## WHAT THE TASK ASKS
Set the entries below down again, please. Match them exactly.

Data extracted from a collection:
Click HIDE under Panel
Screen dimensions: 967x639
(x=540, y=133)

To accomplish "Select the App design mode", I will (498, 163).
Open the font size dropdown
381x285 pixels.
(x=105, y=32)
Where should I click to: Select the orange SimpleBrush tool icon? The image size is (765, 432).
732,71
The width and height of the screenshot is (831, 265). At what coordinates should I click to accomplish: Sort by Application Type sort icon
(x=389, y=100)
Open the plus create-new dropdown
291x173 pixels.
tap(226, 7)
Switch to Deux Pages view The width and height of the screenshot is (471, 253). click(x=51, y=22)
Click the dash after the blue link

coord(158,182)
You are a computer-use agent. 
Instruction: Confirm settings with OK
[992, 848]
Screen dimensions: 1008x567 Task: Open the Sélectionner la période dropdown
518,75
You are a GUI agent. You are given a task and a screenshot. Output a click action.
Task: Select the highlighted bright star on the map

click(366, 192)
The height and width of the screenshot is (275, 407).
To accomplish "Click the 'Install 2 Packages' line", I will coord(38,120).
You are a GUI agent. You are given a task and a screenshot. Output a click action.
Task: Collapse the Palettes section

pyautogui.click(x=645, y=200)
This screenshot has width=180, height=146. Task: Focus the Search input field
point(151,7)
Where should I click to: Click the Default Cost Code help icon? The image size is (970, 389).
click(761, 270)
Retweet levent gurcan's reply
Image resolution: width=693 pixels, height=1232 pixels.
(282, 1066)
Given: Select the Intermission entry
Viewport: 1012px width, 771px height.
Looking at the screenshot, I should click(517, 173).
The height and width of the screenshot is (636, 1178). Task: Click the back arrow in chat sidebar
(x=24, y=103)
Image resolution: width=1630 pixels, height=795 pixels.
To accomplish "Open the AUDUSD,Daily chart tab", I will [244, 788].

## FINISHED EXERCISE
Click HIDE under Panel
Screen dimensions: 967x639
(x=540, y=133)

To accomplish "Select the App design mode", I will (498, 163).
Open the font size dropdown
381x285 pixels.
(x=105, y=32)
Where should I click to: Select the orange SimpleBrush tool icon? The image size is (765, 432).
732,71
The width and height of the screenshot is (831, 265). At what coordinates should I click to accomplish: Sort by Application Type sort icon
(x=389, y=100)
Open the plus create-new dropdown
291x173 pixels.
tap(226, 7)
Switch to Deux Pages view The width and height of the screenshot is (471, 253). click(x=51, y=22)
Click the dash after the blue link

coord(158,182)
You are a computer-use agent. 
Instruction: Confirm settings with OK
[992, 848]
Screen dimensions: 1008x567 Task: Open the Sélectionner la période dropdown
518,75
You are a GUI agent. You are given a task and a screenshot. Output a click action.
Task: Select the highlighted bright star on the map

click(366, 192)
The height and width of the screenshot is (275, 407).
To accomplish "Click the 'Install 2 Packages' line", I will coord(38,120).
You are a GUI agent. You are given a task and a screenshot. Output a click action.
Task: Collapse the Palettes section

pyautogui.click(x=645, y=200)
This screenshot has width=180, height=146. Task: Focus the Search input field
point(151,7)
Where should I click to: Click the Default Cost Code help icon? The image size is (970, 389).
click(761, 270)
Retweet levent gurcan's reply
Image resolution: width=693 pixels, height=1232 pixels.
(282, 1066)
Given: Select the Intermission entry
Viewport: 1012px width, 771px height.
Looking at the screenshot, I should click(517, 173).
The height and width of the screenshot is (636, 1178). Task: Click the back arrow in chat sidebar
(x=24, y=103)
Image resolution: width=1630 pixels, height=795 pixels.
To accomplish "Open the AUDUSD,Daily chart tab", I will [244, 788].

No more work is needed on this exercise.